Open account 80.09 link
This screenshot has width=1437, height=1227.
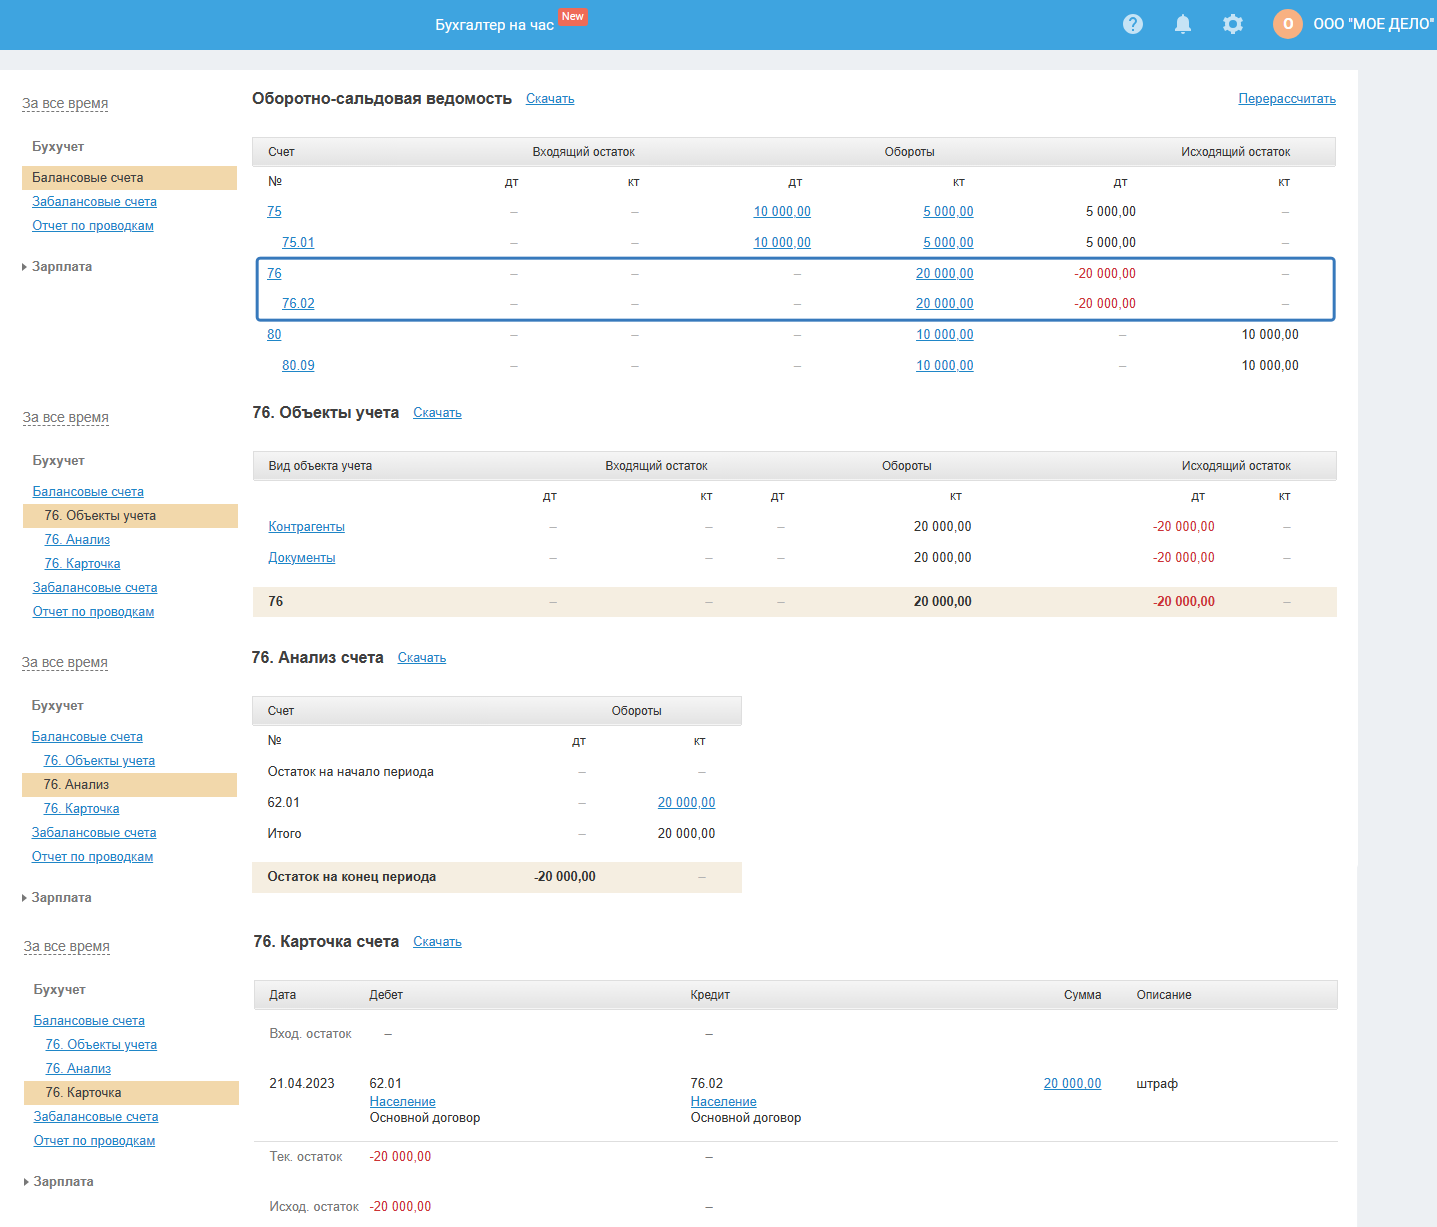[x=298, y=366]
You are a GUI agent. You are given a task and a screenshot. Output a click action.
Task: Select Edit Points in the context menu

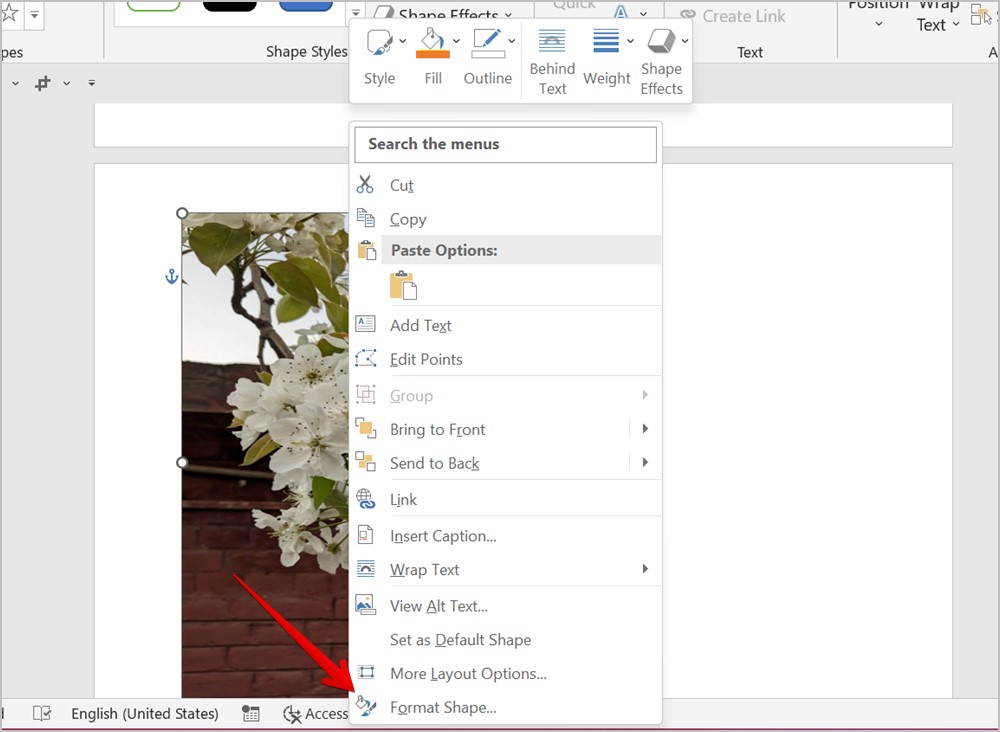click(x=426, y=359)
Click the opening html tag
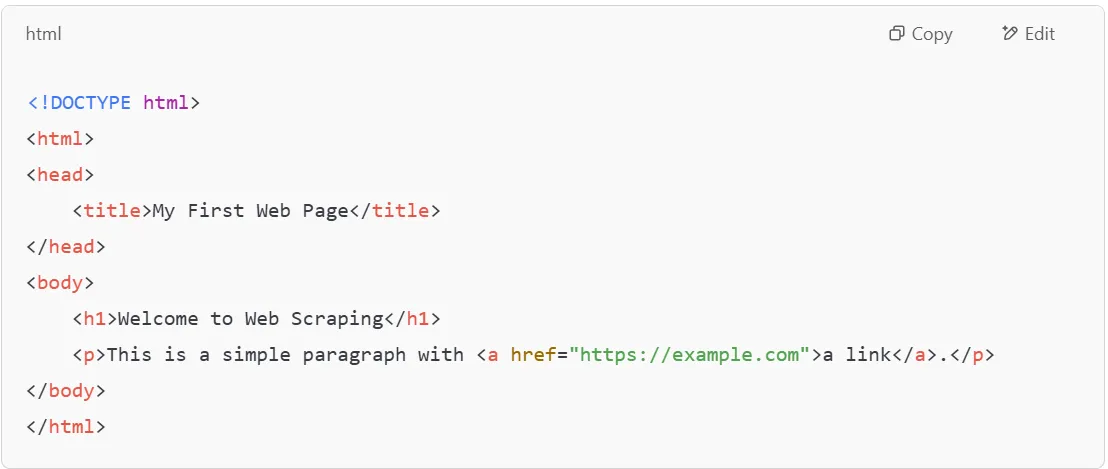Screen dimensions: 1108x469 (x=60, y=139)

**ACTIVITY:** Exclude every picture, then return precisely the lines that run from the line containing "This screenshot has width=1437, height=1227." through the end of the entries above.

**ANSWER BOX:**
This screenshot has width=1437, height=1227.
[x=298, y=366]
You are a GUI agent. You are given a task and a screenshot. Output a click action.
Task: Select Edit Points in the context menu

click(x=426, y=359)
Click the opening html tag
Screen dimensions: 1108x469 (x=60, y=139)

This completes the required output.